WORK TO BE COMPLETED:
Please output exactly the lines below, starting at the line that has "Instruction: Reload the" and ending at the line that has "The width and", both included; leave out all pictures and include nothing else.

━━━━━━━━━━━━━━━━━━━━━━━━━━━━━━

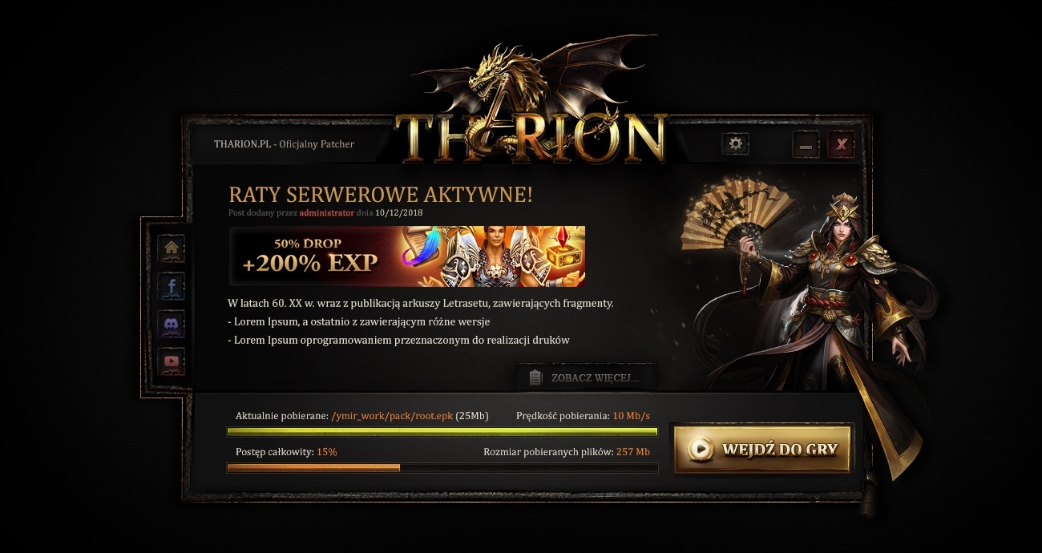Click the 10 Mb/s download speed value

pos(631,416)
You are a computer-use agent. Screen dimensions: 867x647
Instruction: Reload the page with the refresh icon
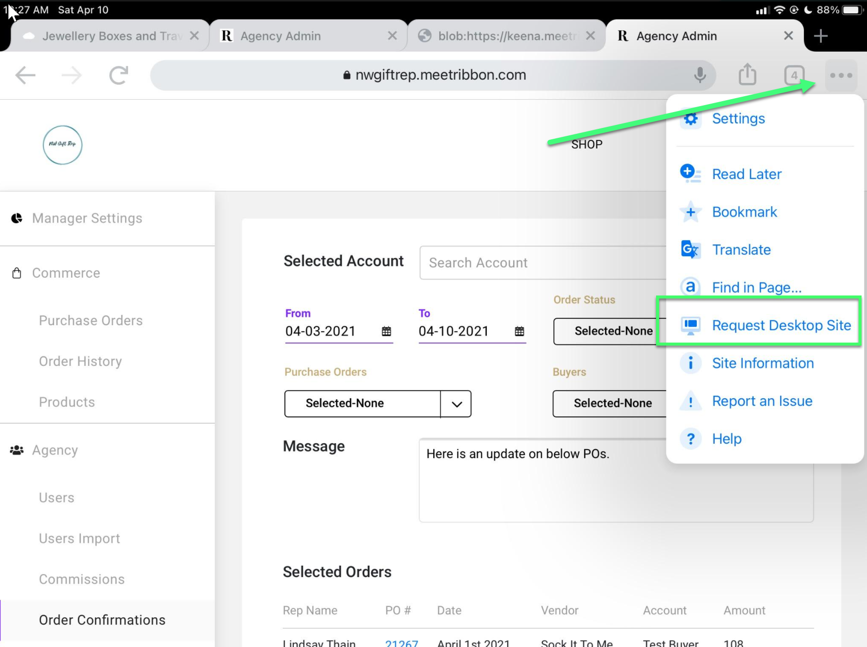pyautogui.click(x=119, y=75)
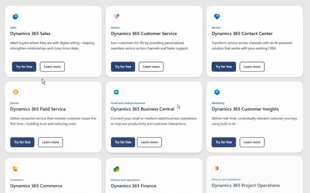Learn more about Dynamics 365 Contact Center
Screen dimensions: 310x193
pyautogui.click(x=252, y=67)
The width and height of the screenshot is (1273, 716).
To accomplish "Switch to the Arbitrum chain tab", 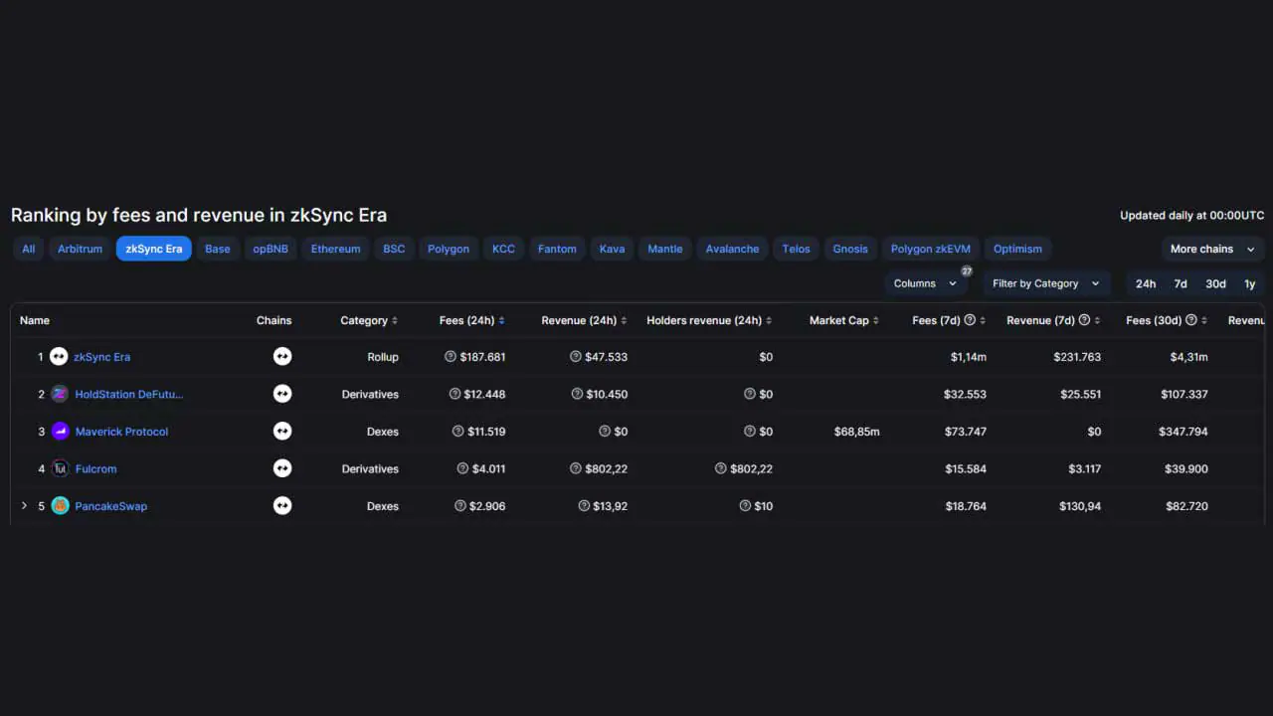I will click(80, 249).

━━━━━━━━━━━━━━━━━━━━━━━━━━━━━━

TASK RESPONSE:
Instruction: Reload the page with the refresh icon
pyautogui.click(x=119, y=75)
Learn more about Dynamics 365 Contact Center
Screen dimensions: 310x193
pyautogui.click(x=252, y=67)
The width and height of the screenshot is (1273, 716).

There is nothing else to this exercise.